墓地をながめていた人が「去るものは日々に疎まれ、生ける者は日々に親しむ」とうたった一首で、「去る者」とは亡くなった人と疎遠になった人の両方のことです。

さらに、鎌倉時代の随筆集「徒然草」にも「年月経ても、つゆ忘るるにはあらねど、去る者は日々に疎うとしと言へることなれば」という一節がみられます。

「去る者は日々に疎し」の例文

言葉の理解を深めるため、例文をいくつかみていきましょう。

  • 去る者は日々に疎しで、高校時代はお互いに「親友」と呼び合っていた同級生も、連絡を取らないうちに10年以上疎遠になってしまった
  • 去る者は日々に疎しとはいうが、離れていても忘れられない存在もある
  • 人間関係は「去る者は日々に疎し」だと痛感しているので、日頃からあまり深い付き合いはしないようにしている

時間が経てば忘れるという意味のことわざ

「去る者は日々に疎し」は、時間の経過とともに離れた人への感情が薄くなる、忘れるという意味です。

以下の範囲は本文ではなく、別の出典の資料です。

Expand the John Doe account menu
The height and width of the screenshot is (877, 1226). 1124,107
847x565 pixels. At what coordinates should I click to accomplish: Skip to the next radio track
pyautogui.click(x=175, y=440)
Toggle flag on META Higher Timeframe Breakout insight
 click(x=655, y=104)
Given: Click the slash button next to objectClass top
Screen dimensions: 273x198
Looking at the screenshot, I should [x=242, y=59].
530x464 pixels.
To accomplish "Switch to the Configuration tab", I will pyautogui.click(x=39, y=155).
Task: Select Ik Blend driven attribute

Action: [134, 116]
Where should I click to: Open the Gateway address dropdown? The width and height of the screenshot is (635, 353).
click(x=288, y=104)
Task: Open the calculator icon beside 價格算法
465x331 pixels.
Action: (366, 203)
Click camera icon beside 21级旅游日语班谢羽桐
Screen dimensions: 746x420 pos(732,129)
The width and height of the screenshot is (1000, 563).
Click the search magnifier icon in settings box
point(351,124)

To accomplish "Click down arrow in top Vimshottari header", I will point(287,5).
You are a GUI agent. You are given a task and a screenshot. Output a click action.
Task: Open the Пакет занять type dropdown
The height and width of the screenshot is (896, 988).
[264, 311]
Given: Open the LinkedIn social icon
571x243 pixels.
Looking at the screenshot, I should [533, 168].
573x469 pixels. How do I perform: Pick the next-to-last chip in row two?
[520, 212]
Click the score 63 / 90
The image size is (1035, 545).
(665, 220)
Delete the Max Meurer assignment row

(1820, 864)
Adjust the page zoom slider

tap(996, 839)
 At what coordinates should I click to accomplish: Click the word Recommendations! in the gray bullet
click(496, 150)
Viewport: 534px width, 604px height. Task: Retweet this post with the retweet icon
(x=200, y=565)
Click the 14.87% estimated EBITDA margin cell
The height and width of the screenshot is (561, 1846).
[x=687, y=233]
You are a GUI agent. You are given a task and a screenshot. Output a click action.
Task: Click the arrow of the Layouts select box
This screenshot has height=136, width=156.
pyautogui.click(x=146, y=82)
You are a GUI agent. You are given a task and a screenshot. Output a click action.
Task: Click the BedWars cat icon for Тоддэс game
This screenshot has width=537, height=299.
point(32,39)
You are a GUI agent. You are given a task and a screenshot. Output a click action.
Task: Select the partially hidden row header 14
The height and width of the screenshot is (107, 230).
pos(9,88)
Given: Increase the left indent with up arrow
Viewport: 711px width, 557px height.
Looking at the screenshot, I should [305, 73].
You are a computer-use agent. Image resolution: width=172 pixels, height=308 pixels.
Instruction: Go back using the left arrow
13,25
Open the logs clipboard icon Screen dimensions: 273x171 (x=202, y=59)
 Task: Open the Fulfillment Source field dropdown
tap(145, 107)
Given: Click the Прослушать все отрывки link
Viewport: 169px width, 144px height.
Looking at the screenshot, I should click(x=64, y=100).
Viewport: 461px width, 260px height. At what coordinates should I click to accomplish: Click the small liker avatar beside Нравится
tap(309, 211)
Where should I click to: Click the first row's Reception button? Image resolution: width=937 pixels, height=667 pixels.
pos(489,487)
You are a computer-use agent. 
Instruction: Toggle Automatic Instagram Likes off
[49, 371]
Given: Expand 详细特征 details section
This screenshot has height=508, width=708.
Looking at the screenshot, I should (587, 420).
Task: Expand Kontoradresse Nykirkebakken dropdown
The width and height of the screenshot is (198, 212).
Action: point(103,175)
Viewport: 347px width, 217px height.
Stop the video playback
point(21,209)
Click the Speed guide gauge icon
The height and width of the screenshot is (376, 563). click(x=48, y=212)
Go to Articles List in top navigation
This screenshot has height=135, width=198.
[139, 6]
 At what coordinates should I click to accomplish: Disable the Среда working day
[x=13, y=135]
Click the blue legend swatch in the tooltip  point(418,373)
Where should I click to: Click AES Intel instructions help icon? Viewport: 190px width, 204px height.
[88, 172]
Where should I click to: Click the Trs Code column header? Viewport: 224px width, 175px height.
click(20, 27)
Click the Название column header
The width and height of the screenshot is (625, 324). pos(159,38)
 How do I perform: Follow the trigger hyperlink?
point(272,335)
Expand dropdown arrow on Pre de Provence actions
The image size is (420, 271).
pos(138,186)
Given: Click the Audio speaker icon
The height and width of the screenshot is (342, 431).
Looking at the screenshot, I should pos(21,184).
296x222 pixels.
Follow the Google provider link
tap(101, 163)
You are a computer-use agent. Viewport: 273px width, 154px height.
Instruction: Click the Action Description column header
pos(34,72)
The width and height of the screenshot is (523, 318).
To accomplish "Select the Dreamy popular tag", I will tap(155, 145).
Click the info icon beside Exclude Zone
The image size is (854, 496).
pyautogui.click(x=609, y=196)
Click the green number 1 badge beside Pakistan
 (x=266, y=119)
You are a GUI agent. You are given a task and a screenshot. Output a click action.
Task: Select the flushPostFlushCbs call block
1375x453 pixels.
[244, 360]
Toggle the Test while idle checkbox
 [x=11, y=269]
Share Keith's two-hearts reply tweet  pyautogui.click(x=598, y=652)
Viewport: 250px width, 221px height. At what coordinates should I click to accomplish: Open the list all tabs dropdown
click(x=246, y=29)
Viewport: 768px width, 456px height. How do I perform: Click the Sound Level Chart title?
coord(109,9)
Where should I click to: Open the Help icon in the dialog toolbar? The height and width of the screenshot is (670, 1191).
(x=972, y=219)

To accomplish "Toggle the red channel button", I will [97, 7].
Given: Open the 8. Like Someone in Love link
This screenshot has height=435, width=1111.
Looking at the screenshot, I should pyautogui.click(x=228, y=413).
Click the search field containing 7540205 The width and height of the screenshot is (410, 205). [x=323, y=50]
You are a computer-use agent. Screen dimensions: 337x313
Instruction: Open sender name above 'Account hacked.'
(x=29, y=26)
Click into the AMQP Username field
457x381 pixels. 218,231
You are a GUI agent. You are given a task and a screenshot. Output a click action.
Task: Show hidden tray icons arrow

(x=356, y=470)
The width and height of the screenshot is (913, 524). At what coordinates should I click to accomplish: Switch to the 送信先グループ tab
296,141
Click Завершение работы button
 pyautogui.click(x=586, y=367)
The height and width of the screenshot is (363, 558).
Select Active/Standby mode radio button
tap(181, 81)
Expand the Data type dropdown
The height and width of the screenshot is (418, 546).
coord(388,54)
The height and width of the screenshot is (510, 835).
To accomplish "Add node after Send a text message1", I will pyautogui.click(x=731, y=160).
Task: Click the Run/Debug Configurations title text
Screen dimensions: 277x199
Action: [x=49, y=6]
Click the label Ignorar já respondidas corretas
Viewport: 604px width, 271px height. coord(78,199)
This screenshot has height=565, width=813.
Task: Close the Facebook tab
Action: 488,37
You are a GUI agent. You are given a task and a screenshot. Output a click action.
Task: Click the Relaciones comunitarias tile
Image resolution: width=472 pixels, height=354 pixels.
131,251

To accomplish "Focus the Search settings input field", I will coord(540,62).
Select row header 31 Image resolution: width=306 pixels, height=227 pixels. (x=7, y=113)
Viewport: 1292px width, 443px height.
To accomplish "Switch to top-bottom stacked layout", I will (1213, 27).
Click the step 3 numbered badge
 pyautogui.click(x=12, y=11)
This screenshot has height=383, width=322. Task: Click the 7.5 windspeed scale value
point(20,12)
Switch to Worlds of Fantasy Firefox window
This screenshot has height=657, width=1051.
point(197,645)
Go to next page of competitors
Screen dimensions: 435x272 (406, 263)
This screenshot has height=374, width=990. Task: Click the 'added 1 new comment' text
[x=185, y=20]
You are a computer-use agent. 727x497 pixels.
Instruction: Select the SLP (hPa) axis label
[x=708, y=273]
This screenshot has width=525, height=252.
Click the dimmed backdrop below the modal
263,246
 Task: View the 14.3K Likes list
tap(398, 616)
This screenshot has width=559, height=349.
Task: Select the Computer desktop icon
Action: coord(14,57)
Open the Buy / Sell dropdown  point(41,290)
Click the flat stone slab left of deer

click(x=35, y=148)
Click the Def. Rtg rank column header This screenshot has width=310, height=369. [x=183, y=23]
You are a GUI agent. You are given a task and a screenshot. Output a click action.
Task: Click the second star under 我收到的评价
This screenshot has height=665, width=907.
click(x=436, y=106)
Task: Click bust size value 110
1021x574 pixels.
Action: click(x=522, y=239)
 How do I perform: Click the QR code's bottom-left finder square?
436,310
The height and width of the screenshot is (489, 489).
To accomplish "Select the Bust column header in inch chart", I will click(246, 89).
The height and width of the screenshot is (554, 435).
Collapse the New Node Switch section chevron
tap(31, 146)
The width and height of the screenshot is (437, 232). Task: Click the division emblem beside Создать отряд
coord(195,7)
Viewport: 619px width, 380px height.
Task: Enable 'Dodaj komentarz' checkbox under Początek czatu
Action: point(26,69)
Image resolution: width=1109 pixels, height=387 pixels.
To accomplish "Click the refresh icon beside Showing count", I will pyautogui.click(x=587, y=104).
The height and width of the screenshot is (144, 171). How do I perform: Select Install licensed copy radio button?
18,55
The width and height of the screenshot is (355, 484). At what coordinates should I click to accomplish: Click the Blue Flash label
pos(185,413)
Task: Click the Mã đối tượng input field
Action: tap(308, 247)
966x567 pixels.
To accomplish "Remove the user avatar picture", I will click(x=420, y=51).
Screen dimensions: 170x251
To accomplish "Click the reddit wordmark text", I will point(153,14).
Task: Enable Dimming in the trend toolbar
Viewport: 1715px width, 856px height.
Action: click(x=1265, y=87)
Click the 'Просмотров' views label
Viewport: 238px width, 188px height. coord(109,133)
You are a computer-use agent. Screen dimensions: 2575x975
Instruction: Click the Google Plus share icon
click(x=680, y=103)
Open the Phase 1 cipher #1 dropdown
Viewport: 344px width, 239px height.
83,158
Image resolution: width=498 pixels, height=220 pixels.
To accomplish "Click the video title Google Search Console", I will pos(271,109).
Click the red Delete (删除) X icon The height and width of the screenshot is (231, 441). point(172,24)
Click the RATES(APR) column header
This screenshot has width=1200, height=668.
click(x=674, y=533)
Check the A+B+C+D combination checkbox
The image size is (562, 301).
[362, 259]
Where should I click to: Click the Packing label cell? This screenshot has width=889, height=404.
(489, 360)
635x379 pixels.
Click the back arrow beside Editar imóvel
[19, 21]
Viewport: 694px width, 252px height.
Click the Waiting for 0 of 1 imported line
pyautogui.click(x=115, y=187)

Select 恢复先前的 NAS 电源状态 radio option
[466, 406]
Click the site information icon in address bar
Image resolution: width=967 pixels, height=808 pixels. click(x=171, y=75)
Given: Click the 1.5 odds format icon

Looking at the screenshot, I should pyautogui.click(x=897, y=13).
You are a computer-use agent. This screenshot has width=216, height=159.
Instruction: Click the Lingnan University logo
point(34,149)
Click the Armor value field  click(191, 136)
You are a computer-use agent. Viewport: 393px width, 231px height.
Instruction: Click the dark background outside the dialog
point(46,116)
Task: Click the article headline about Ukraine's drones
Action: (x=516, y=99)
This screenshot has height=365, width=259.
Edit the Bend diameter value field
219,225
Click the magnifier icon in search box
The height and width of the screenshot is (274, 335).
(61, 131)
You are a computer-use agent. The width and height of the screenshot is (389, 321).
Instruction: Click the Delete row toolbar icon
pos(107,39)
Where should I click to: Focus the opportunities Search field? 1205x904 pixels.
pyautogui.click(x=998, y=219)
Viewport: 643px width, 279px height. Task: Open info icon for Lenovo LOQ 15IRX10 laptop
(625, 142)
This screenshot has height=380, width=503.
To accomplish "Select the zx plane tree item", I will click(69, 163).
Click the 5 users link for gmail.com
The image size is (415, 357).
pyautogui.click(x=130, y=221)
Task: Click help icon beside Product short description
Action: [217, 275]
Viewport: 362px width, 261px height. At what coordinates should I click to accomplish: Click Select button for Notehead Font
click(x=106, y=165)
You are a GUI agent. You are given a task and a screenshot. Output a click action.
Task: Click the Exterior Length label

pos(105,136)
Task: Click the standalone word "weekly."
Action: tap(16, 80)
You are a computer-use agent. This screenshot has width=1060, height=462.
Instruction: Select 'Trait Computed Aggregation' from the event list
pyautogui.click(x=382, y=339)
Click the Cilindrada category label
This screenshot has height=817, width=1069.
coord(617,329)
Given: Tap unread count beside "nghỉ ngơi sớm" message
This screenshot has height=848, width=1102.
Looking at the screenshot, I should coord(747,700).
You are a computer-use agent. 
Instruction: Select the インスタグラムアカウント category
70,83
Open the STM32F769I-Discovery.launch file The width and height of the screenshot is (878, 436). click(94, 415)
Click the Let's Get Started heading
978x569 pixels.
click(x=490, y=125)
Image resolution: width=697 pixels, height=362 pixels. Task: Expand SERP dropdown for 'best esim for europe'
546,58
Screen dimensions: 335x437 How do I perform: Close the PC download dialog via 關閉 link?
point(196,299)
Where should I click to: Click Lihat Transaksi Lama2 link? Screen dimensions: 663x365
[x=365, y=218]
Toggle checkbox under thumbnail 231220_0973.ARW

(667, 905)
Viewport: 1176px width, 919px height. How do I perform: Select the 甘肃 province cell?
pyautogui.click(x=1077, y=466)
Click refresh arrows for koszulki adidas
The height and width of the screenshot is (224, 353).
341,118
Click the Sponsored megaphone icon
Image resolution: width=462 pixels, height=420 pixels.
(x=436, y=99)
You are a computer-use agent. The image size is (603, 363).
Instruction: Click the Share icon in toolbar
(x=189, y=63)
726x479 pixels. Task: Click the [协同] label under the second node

同じく、「時間が経てば忘れる」という意味合いのことわざには、次の2つがあげられます。

  • 喉元過ぎれば熱さを忘れる
  • 雨晴れて笠を忘れる

それぞれの意味をみていきましょう。

男女の別れ
(c)Adobe Stock

喉元過ぎれば熱さを忘れる

「喉元過ぎれば熱さを忘れる(のどもとすぎればあつさをわすれる)」とは、熱いものも飲みこんでしまえば熱さを忘れてしまうという意味です。

これが転じて、苦しいことも、過ぎ去ってしまえば忘れてしまうことを表します。また、苦しいときは人に頼るが、楽になればその恩義を忘れるという意味もあります。 

人間は、時間が経てば物事を忘れることをネガティブに表現したことわざです。どれだけ苦しい経験をしたり恩を受けたりしても、時間が経てば忘れてしまうことを批判しています。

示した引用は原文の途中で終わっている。